18 April 2005

Something Borrowed, Something....ewww

Don’t worry, this won’t be a commentary on the single life. I think I pretty much wore out that topic for the time being with my “Marriage Bug” entry below. So if that’s what you wanted, look there.

One of my better friends is getting married in about five weeks. I still sort of thought it wasn’t really happening, but then I got the invitation in the mail a couple weeks ago and realized it was true. I have to tell you, there’s something a little intimidating about all that lace and calligraphy. Another one of my totally irrational gut reactions, but we all have them. Like fear of clowns. Or ducks. Seriously, I know someone who’s deathly afraid of ducks.

Anyways, the invitation also gave the requisite gift registry instructions. Which is fine, I guess. Definitely convenient. I suppose if you’re having one of those huge weddings, it’s the best way to avoid getting a dozen sets of bed linens. But honestly, I just don’t like the whole concept. It’s part of the whole dumbing down of gift-giving, and I find it depressing.

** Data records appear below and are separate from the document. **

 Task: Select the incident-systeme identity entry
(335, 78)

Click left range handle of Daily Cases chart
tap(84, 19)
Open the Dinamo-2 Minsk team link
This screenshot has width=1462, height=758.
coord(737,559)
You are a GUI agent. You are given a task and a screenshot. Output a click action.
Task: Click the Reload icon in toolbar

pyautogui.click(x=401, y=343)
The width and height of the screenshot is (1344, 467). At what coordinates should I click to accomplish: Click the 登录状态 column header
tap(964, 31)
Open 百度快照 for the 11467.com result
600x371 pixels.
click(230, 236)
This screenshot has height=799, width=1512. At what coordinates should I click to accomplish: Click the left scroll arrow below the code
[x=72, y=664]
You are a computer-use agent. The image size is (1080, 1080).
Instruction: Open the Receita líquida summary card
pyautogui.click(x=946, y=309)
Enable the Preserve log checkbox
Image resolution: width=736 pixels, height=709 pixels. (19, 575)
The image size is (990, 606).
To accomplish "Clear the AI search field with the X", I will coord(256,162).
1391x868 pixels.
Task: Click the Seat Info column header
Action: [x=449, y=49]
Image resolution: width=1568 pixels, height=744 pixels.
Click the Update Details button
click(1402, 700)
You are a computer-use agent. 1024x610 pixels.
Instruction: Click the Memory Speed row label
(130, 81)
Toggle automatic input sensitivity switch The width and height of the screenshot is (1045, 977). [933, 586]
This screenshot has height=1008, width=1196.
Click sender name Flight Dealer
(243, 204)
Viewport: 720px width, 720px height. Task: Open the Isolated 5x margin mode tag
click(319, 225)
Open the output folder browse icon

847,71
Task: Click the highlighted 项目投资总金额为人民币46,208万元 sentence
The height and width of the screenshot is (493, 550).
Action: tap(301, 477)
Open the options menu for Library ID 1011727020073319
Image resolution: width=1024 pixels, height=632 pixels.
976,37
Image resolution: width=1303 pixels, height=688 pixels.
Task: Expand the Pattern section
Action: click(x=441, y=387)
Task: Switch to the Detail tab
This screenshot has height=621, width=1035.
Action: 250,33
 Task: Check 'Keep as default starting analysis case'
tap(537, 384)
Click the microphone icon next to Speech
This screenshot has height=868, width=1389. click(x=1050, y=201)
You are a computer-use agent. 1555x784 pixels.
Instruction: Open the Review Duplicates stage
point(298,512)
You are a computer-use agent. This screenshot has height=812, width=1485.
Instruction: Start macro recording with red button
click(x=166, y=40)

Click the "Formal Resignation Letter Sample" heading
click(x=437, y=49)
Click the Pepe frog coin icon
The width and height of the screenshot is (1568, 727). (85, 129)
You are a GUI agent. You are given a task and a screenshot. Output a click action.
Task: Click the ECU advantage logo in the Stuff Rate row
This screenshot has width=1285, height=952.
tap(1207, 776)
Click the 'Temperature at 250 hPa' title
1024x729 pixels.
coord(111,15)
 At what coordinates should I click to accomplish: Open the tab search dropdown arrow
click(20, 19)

When you know someone well enough to be in the position to get them a gift, you shouldn’t have a problem putting some effort into it. You shouldn’t need a registry to tell you what to get them. People will probably object that a registry makes sure the new couple gets things they need and want, not stuff they’ll just be stuck with. You know what? Yuck. Where’s the surprise? Where’s the sincerity?

As a child, I did the thing that all kids do and dropped not-so-subtle hints about what I wanted for my birthday and Christmas. More often than not, I would get it. But it would be just that one thing, not a whole list of get-me-this and I-want-that. The rest would be a surprise. Along with a homemade card from my sister and a homemade cake from my Mom. Thankfully, I never had the type of parents who gave up when I reached teenage years and just gave me money or gift certificates. How wretched that would have been. “Oh, when I was 17, I’ll always remember, I got $200 and a gift certificate to Marshall Field’s.” Yeah right. Some people have told me that my family is unusual, that birthdays just stopped being important at around age 16, and that Christmas is just not a big event as you get older.

Well, I’m glad they’re “unusual.” I’m glad I’m unusual. If that’s unusual, bring it on. If it’s unusual to eschew gift certificates and registries and wish lists, then that’s really sad. Here’s a perfect example: our Journal was blessed with a great faculty advisor in our inaugural year, one who helped us achieve our goals and even move beyond our expectations. So when I mentioned that we should get him a gift, everyone said that was a good idea. And then the usual: “a gift certificate to a nice restaurant would be cool.” Yeah, real cool. “But we don’t know him!” Well, you know that he’s a good person, that he likes sports, that he’s sincere and funny and has all sorts of memorabilia in his office. We’ve all spent hours with the man, but “we don’t know him” well enough to get him more than a gift certificate. All I can say to that is: gee whiz, people.

Do we really know people so little that we can’t even think of things to give them as gifts? Apparently, yes. The result is that we try to err on the safe side, which basically means bland. But I refuse to succumb to the malaise. So you might get a really awful gift that you hate from me. I doubt it would happen, because if I’m coming to your wedding, or helping you mark some other momentous occasion in your life, then that means I know you. Maybe not as well as I could, but definitely more than on a superficial level. But so what if you do get a gift that maybe isn’t perfect? The point is that, I think, there really is no such thing as an “awful” gift, so long as someone put some thought into it. There are gifts that you will never use, that will collect dust and perhaps never again see the light of day, but they mean something, and that’s what matters.